Intolerância e discurso de ódio nas redes sociais
Enviada em 25/09/2020
A normalização da exposição exagerada nas redes sociais, com pessoas cada vez mais novas, facilita situações como webbullying e discursos de ódio como um todo. As antigas gerações, que hoje são pais não foram instruídas para ensinar os seus filhos a como se defender a ataques virtuais e entender estas situações como um todo.
A plataforma social de microblogging “Twitter” revela que a faixa etária de seu público tem em média 21 anos e tendo quinze por cento do público em adolescentes, enquanto o aplicativo vizinho “Instagram” possui como jovens cinquenta e oito por cento de seu público. A maioria dos jovens não aprende que as redes sociais são um local público, onde existem outras pessoas, que podem ou não ter ser má intencionadas. E isso acontece porque a maioria dos pais não conversa com seus filhos e não tem a mínima noção de como ele lida com toda essa exposição, logo não sabem lidar com críticas e ataques.
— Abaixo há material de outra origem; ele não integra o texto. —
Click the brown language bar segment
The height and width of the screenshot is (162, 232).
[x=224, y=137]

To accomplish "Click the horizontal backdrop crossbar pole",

O que dificulta ainda mais o uso saudável destas plataformas de forma saudável é a falta de investimento no recurso “denúncia”. Se comparado as outras funções das plataformas, ela é muito menos intuitiva além de ter pouco resultado. Um bom exemplo é a conta de Sara “Whinter”. A conta violava várias diretrizes das plataformas como “Twitter, “Instagram” e “Facebook” mas só retirada do ar após uma gigantesca mobilização vinda dos outros usuários das plataformas.
A melhor forma de combater os ataques de ódio nas redes sociais é causar uma grande mobilização para que pais conversem com seus filhos sobre o que pode estar do outro lado da tela, e para que as plataformas dessem mais atenção para as denúncias em seus servidores.